International Humanities Prize

About the Prize

The Washington University International Humanities Prize is awarded biennially to a person who has contributed significantly to the humanities through a body of work that has dramatically impacted how we understand the human condition. In 2022, the humanities center will honor cartoonist-memoirist Alison Bechdel. Past recipients are as follows: Sir David Adjaye (2018), Bill T. Jones (2016), Marjorie Perloff (2014), Ken Burns (2012), Francine Prose (2010), Michael Pollan (2008), Orhan Pamuk (2006).

The prize amount was increased to $50,000 in 2023. The recipient gives a public lecture on the Washington University campus, as well as interacting with students and community members throughout their visit.

A selection committee constituted by Washington University humanities faculty convenes to review nominated candidates and their body of work. The director of the Center for the Humanities invites the selected recipient approximately one year prior to the award ceremony. Faculty and student engagement with the recipient’s work is encouraged (including reading groups and special course work). During the visit, the recipient interacts with a wide range of members of the campus community, including undergraduate and graduate students, faculty and senior administration. 

International Humanities Prize 2022: Alison Bechdel

Alison Bechdel. Photo by Elena Seibert.

Cartoonist Alison Bechdel, known for her groundbreaking, richly layered depictions of queer life and family relationships, will receive the 2022 International Humanities Prize from Washington University in St. Louis.

Awarded by the university’s Center for the Humanities in Arts & Sciences, the biennial prize honors the lifetime work of a noted scholar, writer or artist who has made a significant and sustained contribution to the world of arts and letters. Bechdel will receive the prize, which is accompanied by a $25,000 award, during a public ceremony November 9 in the Clark-Fox Forum in WashU’s Hillman Hall. (The event is free and open to the public.)

Born and raised in central Pennsylvania, Bechdel earned an associate’s degree from Bard College at Simon’s Rock in 1979 and a bachelor’s degree in studio art from Oberlin College in 1981.

In 1983, Bechdel launched the comic strip Dykes to Watch Out For, which she memorably described as “half op-ed column and half endless, serialized Victorian novel,” in the feminist newspaper WomaNews. Eventually syndicated to dozens of independent gay and lesbian publications, it ran continuously for 25 years.

Her 2006 memoir Fun Home: A Family Tragicomic chronicles Bechdel’s youth in the small town of Beech Creek, where her closeted father, Bruce, taught English and operated a funeral home.
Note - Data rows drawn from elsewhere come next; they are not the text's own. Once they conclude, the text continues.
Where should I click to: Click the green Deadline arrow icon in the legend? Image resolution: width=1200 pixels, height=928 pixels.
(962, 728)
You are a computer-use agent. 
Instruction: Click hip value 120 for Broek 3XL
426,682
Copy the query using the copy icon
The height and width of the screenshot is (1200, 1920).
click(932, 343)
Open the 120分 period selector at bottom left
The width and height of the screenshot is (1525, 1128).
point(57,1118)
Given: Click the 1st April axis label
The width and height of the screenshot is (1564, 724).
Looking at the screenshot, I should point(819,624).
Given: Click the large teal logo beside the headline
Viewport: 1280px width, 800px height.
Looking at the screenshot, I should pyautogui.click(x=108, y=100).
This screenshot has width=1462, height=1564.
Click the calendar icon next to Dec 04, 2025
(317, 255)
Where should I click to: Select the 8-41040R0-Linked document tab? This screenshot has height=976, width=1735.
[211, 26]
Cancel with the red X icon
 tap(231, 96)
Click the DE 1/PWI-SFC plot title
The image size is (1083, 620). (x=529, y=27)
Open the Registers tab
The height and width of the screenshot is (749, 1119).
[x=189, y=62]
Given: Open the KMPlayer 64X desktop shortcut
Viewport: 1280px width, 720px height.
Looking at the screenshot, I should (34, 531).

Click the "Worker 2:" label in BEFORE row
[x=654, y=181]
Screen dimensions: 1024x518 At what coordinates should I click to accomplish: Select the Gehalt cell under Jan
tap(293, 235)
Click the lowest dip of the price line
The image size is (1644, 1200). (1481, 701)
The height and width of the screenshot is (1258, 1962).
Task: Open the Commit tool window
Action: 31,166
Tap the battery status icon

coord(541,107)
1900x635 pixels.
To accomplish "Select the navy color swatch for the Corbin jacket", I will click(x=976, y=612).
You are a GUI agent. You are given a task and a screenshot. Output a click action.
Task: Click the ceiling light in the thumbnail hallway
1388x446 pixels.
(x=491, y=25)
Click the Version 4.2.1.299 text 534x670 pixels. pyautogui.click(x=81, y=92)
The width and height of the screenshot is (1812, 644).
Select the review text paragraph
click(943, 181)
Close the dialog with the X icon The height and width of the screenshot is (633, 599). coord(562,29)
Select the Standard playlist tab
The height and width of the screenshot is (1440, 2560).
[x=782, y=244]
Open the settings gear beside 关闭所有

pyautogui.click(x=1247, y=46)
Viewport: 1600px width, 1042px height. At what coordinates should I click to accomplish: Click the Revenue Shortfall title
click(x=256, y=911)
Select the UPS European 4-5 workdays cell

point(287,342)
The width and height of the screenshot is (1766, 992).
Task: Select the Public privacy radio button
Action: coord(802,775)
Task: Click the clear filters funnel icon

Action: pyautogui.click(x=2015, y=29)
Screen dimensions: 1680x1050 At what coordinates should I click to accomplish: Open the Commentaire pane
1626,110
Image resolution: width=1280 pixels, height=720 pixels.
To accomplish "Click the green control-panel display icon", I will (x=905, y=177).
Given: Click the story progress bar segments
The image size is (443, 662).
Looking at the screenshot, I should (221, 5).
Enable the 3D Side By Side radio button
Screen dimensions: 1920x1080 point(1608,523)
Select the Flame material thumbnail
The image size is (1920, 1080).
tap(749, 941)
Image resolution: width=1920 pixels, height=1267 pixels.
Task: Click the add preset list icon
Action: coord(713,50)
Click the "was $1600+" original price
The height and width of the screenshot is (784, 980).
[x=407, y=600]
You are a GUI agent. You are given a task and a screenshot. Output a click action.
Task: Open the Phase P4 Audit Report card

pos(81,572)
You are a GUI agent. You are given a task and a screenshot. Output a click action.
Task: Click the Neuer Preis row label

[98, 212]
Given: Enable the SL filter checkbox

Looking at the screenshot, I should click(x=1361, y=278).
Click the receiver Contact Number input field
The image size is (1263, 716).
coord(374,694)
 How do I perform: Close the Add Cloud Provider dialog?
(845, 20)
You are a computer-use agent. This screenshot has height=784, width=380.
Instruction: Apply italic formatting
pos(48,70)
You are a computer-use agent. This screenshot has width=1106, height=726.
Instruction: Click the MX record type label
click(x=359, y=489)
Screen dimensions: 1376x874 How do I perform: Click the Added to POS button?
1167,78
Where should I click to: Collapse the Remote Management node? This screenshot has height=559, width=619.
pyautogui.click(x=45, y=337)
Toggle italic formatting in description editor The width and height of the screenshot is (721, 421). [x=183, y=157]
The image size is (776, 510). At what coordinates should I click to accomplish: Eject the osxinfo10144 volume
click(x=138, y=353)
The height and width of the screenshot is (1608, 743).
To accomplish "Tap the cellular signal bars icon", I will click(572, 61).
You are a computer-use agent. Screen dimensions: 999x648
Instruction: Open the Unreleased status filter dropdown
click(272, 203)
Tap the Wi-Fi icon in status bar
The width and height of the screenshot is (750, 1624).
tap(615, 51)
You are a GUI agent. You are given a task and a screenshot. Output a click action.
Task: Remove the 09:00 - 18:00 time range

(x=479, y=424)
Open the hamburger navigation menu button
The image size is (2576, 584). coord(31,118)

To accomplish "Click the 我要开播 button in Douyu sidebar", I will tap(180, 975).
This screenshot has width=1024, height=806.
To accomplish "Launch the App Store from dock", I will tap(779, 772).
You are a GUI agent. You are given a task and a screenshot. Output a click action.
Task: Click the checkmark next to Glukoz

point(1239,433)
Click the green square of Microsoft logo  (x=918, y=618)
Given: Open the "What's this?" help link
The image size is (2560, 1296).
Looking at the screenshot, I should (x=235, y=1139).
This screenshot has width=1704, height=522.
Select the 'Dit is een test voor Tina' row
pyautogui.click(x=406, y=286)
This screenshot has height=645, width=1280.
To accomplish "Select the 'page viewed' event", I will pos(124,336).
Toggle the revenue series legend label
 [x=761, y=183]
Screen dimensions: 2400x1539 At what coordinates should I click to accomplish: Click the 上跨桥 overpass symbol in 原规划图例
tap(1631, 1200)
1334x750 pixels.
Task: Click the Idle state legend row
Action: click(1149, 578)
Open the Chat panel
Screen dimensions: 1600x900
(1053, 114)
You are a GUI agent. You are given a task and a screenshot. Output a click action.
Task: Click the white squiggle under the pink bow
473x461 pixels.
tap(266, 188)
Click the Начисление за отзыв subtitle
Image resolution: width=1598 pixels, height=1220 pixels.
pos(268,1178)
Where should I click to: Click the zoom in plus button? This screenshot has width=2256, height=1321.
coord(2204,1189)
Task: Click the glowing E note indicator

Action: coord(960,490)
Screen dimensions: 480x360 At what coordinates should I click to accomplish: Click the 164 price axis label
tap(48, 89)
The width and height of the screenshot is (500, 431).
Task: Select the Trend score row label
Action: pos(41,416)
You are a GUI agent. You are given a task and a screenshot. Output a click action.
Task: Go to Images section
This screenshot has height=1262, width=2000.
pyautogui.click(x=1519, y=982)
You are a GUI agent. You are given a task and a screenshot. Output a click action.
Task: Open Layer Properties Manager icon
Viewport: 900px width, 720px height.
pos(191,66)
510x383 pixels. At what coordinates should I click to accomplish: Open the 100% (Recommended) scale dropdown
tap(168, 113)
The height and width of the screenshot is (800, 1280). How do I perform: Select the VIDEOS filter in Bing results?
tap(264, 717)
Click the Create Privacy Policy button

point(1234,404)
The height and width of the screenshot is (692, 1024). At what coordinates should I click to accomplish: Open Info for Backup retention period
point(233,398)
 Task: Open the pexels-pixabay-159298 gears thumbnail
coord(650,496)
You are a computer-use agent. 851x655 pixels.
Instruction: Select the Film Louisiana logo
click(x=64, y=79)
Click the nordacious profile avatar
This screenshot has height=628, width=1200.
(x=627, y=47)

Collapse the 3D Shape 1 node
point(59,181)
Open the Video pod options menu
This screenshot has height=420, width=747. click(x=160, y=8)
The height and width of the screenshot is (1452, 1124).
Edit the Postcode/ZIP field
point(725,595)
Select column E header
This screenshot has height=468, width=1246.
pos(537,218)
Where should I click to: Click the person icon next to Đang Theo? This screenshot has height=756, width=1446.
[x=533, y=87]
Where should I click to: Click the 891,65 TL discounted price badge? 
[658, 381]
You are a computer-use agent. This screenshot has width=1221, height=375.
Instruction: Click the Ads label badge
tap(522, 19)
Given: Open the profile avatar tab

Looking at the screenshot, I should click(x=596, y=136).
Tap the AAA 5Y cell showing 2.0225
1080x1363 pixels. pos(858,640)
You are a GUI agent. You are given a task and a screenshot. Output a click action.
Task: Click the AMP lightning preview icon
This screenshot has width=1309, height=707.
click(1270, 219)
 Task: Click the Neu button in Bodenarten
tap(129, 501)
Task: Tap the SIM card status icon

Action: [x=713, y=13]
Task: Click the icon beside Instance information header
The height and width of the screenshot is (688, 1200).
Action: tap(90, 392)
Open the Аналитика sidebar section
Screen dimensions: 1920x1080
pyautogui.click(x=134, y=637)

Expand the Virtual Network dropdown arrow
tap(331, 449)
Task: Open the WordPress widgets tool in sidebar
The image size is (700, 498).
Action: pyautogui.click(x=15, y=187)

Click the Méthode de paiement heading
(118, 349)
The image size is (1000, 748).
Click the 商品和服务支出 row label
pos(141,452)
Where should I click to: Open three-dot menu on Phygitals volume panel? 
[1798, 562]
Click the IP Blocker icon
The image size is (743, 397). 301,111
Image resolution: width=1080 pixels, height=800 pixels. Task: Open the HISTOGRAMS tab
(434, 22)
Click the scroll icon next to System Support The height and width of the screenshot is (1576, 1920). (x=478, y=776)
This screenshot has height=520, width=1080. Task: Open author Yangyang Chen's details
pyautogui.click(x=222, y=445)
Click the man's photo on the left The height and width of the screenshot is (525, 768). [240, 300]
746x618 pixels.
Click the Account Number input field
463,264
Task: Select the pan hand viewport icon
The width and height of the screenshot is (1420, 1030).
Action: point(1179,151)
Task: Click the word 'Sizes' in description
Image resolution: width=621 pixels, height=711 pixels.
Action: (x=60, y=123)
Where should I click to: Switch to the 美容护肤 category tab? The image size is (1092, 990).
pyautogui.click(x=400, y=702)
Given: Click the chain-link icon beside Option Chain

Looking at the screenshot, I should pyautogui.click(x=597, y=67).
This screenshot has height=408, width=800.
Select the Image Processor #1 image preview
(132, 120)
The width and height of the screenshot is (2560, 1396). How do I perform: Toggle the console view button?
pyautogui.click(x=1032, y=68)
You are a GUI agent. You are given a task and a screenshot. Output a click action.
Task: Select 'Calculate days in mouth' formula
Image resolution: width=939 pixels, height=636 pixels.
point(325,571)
He also conducted numerous affairs with men, a fact Bechdel only learned after coming out herself. Filled with mythological and literary references — from Icarus to James Joyce and Rita Mae Brown — the book explores their fraught relationship with warmth and empathy, in a visual style marked by blue and gray washes.

Bechel published a second memoir, Are You My Mother?, in 2012. A companion to Fun Home, the book explores the author’s relationship with her mother, Helen — an amateur actor whose own creative ambitious were stymied, in part, by her unhappy marriage — while also contemplating the work of Virginia Woolf, Dr. Seuss and, especially, pioneering psychoanalyst Donald Winnicott, among others. Bechdel’s most recent book is The Secret to Superhuman Strength (2021), which recounts her lifelong pursuit, if not quite apprehension, of physical exercise.

Bechdel’s numerous honors include a MacArthur “genius grant” Fellowship as well as Eisner, Inkpot, Lambda, Harvey and American Library Association awards. In 2015, the Broadway adaptation of Fun Home, featuring book and lyrics by Lisa Kron and music by Jeanine Tesori, won the Tony Award for Best Musical. In 2017, Bechdel was named cartoonist laureate of Vermont.